#### SHORT EXERCISE:
Copy the rows below verbatim, from the line with "Screen dimensions: 720x583" up to and including the line with "I will point(1303,569).".

#### RECORDED INFORMATION:
- - -
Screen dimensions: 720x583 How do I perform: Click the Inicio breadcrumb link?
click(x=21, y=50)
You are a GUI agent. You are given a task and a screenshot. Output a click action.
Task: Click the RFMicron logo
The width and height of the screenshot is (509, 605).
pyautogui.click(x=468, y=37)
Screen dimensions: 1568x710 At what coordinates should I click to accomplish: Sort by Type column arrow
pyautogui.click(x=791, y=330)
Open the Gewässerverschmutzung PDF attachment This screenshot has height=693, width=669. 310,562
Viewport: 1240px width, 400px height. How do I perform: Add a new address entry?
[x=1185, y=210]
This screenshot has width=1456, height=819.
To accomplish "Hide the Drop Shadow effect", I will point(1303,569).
- - -
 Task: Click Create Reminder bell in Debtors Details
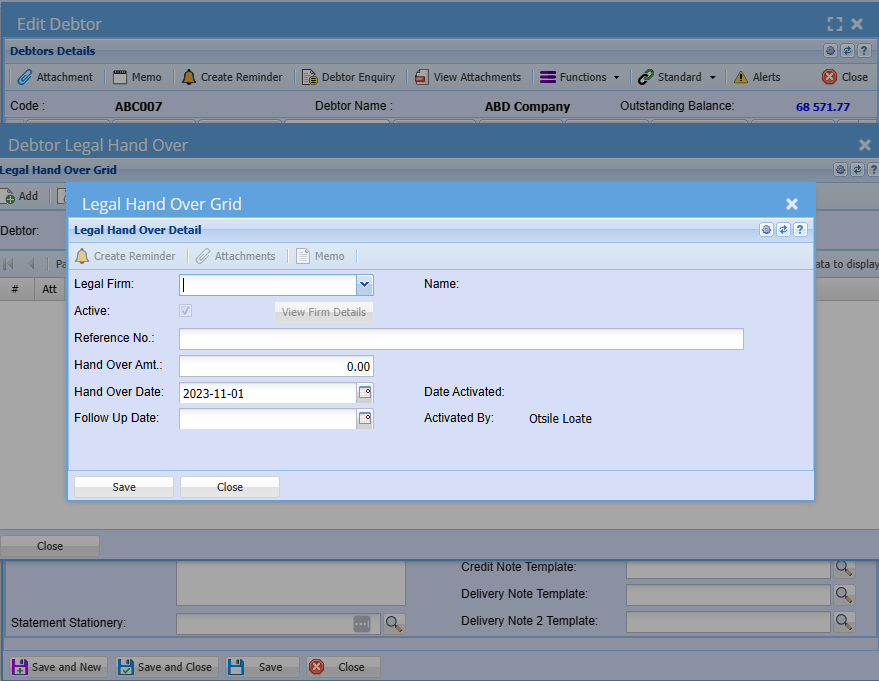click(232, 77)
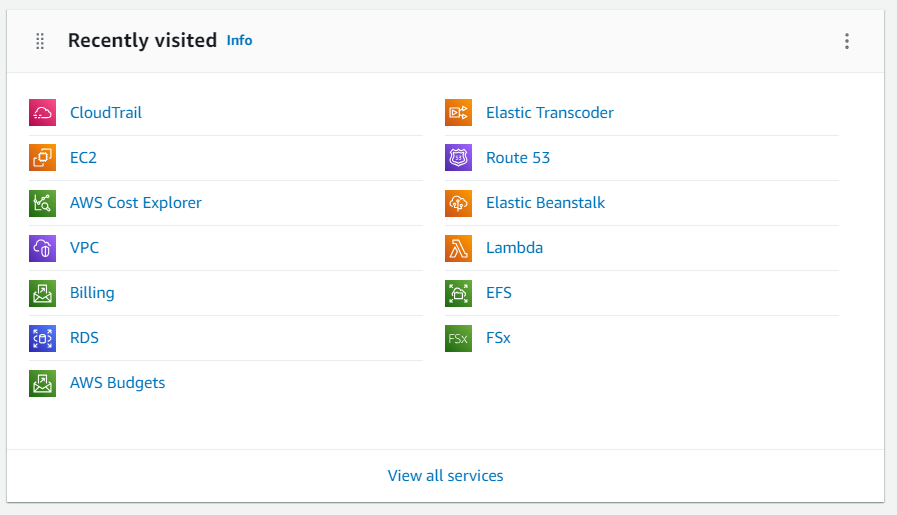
- - -
#### EXERCISE RESULT:
Screen dimensions: 720x583 How do I perform: Click the Inicio breadcrumb link?
click(x=21, y=50)
You are a GUI agent. You are given a task and a screenshot. Output a click action.
Task: Click the RFMicron logo
The width and height of the screenshot is (509, 605).
pyautogui.click(x=468, y=37)
Screen dimensions: 1568x710 At what coordinates should I click to accomplish: Sort by Type column arrow
pyautogui.click(x=791, y=330)
Open the Gewässerverschmutzung PDF attachment This screenshot has height=693, width=669. 310,562
Viewport: 1240px width, 400px height. How do I perform: Add a new address entry?
[x=1185, y=210]
This screenshot has width=1456, height=819.
To accomplish "Hide the Drop Shadow effect", I will point(1303,569).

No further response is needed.